One of the things I despise the most is someone who can never take responsibility for their actions. Blame shifting is their second nature.
I hate to admit that I’m way too familiar with blame-shifting. For years of my life, I thought everything was my fault, even when obviously it wasn’t – it was complete with evidence in my favor. Did that evidence ever make the blame shifter stop in their tracks?
Nope. That’s because a blame shifter is good at what they do, and they will do it as long as they can get away with it.
Blame shifting is insidious
The biggest issue with blame-shifting is that it can greatly damage a healthy person’s self-esteem. This heinous act will leave you questioning facts about your life and about your character as well. Shifting the blame onto someone else can be dangerous and completely destroy lives.
I know all this sounds like an exaggeration, but unfortunately, it’s not. Many otherwise mentally healthy individuals have been hurt so badly that they constantly question their self-worth. Do you know what we need to do? We need to see blame shifters before they get to us.
Recognizing the storm before it hits
1. The apology with strings attached
If by chance, you get the blame shifter to apologize at all, which hardly ever happens, they will use the “I’m sorry, but…” tactic. What I mean by this is that they will apologize, but they have to add some sort of defensive mechanism to the apology.
Whether they are about to put some of the blame on you or make an excuse for their behavior, you will recognize them by their inability to apologize without the added “but”, which totally eliminates the sincerity of the responsibility. What they are doing is finding a crack to slip out from under what they’ve done wrong.
2. Because of this, and because of that
Shifting the blame can be as easy as using cause and effect. While cause and effect do exist, responsibility is the main concern. Listen to this small interaction to understand:
Real victim: “You really hurt my feelings when you yelled at me.”
Blame shifter: “Well, if you would stop complaining about the same thing over and over, I wouldn’t.”
There are two ways that the blame shifter is really in the wrong. First of all, they shouldn’t be continuing behavior that makes someone else constantly complain. Most people complain when something bothers them, and they want to communicate.
Blame shifters don’t usually communicate, and so the problem gets ignored. After much complaining, they use verbal abuse as a scare tactic. There are many other situations like this where toxic people use the cause and effect technique to excuse any blame placed on themselves.
3. No communication
Blame shifting always comes with the inability to communicate. While these people can talk about problems on the surface level, when they are proven wrong, they clam up. They have no excuses or reasons for their behavior. They may even outright lie.

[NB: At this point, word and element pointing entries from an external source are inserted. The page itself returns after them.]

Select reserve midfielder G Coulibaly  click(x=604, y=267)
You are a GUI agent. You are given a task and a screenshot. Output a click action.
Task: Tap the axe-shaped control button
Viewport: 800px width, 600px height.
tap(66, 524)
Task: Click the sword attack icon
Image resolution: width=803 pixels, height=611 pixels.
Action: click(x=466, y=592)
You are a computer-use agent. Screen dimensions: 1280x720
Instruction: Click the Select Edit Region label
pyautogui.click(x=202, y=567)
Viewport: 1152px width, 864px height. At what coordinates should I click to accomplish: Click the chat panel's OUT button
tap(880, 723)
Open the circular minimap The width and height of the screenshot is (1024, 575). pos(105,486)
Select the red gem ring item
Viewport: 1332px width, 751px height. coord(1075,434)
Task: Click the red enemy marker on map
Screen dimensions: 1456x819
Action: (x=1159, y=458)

Then, ultimately, they will say there’s no reason to discuss the issue anymore. This is so damaging because it leaves the issues hanging and they’re never resolved. Then this causes bitterness to set in. Many marriages have failed due to the lack of healthy and honest communication. And most of the time, you will recognize the blame shifter by their communication aversion.
4. The pity party
You will also know you have yourself a blame shifter when they start telling you stories about their troubled childhood and how it makes them the way they are. While many people really did have a bad childhood, the toxic person will tell this story and exaggerate it to keep from taking the blame for present issues or mistakes.
It’s also okay to talk about past issues and how they’ve made you do things, but you cannot use this excuse for every mistake you make. If you cannot take the blame for doing something now, you will always be a child. Watch out for the pity party.
5. Flipping the script
This is an old term, but it fits so perfectly with a tactic that the blame shifter uses. When they’ve been caught red-handed, their first response is shock, their second response is to find the quickest way to turn the incident over onto you… using you as the villain.
Now, I know what you must be thinking, “How could someone caught in the act make the victim look bad?”
Well, they use carefully calculated manipulation. For example, let’s say you went to see your husband at work and he wasn’t there, and so, when he arrived home at the usual time, you asked him about it.
Now, some people will lie and say they had to leave for this or that reason, but if the blame shifter wants, he can turn the attention to you. He might say, “Why were you stalking my workplace?”, “What is wrong with you?”, oh, and my favorite, “You still don’t trust me, do you?” and then proceed to make an excuse for where he was, then stay mad for several days.
The blame for the whole confrontation is now your fault. You should have minded your own business and stayed at home.
How do we deal with these people?
Well, I hope you never have to endure such people because they have serious issues with themselves. Never ever believe that these things are your fault. Anyone who cannot take logical blame for their imperfections has a problem that can only be fixed by them or by professional help.
If you happen to be in a marriage with someone like this or stuck in a situation you cannot get out of at the moment, you will have to find various ways to living with this issue, and it’s a difficult one.
Your best outcome would be if your loved one came to you for help and genuinely wanted to change. Believe it or not, some people eventually see what they’ve become. In this case, it’s worth sticking around. If there is no desire to change, then the choice is yours.
Just remember, none of this nonsense is about you, and sometimes it’s best to walk away than to get into arguments with toxic people because you will never win. If this applies to you, I hope everything works out for the best.